The microphone never was allowed to cool. Everybody had a swing at the podium, it seemed, except God. He easily could have replaced possibly the worst mistress of ceremonies, one Carol Biondi, a children’s advocate. She was more unprepared for her duties than the chief driver of West L.A. College’s main snow plough. Besides resembling a raw recruit from a farming community, she butchered so many names she sounded like a member of the meatpackers’ local. Her radical mispronunciations were so hilarious people sitting next to each other turned and inquired, idly, “Are you here?”
 
 
Mr. Ridley-Thomas could have been pardoned for walking out of the Fine Arts building in stooped condition. So much political luggage (as in, “we are expecting you to do this for us”) was almost mindlessly loaded onto his substantive shoulders that he nearly resembled the letter “u.”

Labor Day
 
No one made the sui generis significance of Mr. Ridley-Thomas’s elevation in a special election last month plainer, or perhaps a heavier responsibility, than Ms. Durazo, who never has minced a syllable. Without blinking, she delivered the most overtly political partisan oration of the afternoon.
 
She placed Mr. Ridley-Thomas in an outer political galaxy, at the precise nexus of a generation change. She anointed him as the ordained leader of the New Generation who has achieved so much in the last five years, there is no doubt he will don the mantle of responsibility like a graying veteran.
 
“The old assumptions are no longer valid,” said the ordinary looking Ms.
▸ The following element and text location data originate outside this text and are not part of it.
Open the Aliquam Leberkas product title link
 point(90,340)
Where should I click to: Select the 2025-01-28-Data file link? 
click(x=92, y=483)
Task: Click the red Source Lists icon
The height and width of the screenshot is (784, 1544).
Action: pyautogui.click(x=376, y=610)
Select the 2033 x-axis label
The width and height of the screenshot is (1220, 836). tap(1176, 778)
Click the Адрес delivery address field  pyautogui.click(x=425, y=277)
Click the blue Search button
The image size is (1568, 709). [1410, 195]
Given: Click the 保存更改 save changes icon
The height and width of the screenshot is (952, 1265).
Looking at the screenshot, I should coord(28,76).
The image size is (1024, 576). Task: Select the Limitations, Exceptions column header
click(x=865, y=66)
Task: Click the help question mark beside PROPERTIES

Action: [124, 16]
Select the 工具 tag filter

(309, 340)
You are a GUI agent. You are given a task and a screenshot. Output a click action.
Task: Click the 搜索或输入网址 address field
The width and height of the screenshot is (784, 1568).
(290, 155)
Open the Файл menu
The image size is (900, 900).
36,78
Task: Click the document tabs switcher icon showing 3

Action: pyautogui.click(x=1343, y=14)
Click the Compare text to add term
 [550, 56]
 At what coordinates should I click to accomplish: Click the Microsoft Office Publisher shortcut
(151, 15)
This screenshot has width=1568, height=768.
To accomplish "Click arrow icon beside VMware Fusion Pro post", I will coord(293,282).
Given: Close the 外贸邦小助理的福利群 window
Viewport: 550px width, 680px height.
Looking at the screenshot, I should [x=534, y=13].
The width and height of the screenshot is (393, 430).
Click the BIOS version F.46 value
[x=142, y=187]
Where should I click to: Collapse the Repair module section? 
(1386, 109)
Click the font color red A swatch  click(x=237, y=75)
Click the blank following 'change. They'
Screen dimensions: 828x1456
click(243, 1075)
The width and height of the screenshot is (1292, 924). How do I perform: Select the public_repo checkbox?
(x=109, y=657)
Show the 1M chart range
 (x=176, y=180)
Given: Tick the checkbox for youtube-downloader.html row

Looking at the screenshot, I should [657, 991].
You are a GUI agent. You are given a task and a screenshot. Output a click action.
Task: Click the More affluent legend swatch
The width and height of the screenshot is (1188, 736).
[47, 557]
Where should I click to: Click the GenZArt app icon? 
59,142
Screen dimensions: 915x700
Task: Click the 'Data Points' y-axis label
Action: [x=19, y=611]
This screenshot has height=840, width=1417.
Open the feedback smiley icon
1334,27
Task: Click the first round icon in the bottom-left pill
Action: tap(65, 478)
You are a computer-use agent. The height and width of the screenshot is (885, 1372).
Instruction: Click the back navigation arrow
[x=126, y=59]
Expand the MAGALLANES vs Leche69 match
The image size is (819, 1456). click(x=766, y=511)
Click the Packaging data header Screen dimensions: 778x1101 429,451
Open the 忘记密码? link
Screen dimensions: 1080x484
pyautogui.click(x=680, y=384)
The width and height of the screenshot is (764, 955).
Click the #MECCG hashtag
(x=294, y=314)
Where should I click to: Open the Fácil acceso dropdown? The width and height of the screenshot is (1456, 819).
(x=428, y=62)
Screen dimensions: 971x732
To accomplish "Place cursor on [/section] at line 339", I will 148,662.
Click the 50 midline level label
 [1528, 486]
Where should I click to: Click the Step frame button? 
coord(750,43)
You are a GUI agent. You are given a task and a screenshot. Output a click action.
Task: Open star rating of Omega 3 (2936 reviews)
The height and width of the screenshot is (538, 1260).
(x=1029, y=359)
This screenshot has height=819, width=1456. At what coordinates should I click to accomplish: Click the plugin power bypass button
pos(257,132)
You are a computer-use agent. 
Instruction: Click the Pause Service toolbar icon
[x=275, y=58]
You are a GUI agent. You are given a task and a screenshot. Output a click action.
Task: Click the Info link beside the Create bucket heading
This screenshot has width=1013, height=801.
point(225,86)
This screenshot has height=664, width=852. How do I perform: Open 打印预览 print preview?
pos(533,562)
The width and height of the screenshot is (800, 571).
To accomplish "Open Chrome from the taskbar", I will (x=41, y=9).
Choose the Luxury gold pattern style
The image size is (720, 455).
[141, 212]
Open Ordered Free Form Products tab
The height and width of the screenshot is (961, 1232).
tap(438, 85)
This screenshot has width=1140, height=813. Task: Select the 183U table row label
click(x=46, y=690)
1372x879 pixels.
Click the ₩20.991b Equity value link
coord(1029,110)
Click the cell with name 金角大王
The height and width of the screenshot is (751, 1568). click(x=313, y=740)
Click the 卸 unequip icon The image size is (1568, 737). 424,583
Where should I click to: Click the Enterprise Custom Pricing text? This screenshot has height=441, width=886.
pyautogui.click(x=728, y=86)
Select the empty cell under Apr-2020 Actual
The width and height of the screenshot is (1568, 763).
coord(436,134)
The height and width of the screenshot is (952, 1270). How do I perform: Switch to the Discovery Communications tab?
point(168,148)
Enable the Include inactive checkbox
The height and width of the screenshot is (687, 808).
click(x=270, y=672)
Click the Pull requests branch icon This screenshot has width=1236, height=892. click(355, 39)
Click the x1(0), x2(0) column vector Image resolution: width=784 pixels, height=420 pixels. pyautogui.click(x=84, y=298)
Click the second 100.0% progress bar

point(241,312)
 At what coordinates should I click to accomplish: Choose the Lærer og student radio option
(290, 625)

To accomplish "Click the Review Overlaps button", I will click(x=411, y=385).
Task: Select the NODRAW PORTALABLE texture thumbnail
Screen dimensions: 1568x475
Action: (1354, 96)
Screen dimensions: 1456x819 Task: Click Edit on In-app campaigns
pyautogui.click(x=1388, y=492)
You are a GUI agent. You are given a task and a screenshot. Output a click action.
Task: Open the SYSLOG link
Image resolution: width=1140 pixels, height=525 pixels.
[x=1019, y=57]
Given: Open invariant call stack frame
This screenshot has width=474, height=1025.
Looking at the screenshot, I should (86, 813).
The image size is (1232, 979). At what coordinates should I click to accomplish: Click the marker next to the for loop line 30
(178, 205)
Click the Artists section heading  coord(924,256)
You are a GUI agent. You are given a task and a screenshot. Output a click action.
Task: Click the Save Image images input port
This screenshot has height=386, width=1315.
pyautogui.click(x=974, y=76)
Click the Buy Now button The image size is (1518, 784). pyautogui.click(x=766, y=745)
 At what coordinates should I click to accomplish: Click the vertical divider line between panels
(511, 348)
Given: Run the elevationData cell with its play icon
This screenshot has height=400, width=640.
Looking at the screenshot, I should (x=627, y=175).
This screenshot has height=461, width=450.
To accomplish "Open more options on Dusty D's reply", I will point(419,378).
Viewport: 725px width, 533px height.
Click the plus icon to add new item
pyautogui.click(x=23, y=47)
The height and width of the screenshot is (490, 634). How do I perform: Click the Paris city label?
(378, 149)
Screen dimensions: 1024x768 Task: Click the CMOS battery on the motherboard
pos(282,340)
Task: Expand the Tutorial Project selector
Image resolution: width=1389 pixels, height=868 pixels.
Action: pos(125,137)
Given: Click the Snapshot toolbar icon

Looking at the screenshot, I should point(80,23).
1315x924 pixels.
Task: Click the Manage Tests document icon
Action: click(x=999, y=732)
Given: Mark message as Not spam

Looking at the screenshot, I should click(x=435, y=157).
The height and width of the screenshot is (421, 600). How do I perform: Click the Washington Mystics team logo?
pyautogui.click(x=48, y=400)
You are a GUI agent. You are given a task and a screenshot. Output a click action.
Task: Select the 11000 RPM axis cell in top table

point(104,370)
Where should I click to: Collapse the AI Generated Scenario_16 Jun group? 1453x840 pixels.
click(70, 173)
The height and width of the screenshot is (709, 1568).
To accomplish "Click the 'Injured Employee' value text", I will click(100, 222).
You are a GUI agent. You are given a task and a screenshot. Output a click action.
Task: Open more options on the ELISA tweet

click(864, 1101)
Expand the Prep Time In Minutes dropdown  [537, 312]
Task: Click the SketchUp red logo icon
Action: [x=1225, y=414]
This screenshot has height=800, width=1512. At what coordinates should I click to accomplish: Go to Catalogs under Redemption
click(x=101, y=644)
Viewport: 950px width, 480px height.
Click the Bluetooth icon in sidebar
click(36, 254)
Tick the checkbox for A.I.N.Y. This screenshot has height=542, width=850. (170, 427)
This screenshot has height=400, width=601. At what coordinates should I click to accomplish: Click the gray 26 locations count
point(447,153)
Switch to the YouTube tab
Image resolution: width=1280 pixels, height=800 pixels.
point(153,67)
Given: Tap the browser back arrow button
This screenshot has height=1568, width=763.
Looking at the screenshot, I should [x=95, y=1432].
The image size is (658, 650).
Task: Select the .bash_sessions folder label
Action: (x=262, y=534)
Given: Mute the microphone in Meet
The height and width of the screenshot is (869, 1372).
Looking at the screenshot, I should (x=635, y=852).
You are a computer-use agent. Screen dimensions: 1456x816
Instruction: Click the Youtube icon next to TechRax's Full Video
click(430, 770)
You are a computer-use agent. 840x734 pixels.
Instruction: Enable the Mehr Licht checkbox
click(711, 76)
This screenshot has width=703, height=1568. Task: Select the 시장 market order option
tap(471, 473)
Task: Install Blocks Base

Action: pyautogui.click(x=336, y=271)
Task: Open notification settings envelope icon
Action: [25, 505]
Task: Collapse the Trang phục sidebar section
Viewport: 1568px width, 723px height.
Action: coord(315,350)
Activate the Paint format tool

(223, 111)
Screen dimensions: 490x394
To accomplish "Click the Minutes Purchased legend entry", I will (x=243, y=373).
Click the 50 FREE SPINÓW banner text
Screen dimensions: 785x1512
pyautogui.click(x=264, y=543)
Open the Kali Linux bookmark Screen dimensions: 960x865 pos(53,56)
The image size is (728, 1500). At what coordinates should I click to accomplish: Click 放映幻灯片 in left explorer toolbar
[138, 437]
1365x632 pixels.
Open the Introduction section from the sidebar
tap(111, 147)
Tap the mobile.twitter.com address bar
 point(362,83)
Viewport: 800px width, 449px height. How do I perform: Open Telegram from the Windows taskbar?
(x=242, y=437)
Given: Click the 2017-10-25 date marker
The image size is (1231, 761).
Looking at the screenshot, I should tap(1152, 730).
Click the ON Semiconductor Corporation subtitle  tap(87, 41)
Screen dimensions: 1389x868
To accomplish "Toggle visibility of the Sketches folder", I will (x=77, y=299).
Durazo, arguably the most powerful member of her gender in Los Angeles, whereupon she leaped into the fire of her trademark Workers Are Victims shpiel. “That too many workers are destined to live in poverty because they never will make more than poverty pay even though they work hard at vital fulltime jobs in critical sections of our economy.

“Today we welcome Sebastian, a new generation of young leaders who are dedicated to creating decent jobs that pay a livable wage that honor the value of work and the dignity of all who labor,” which drew rousing applause, a fitting crown to the day.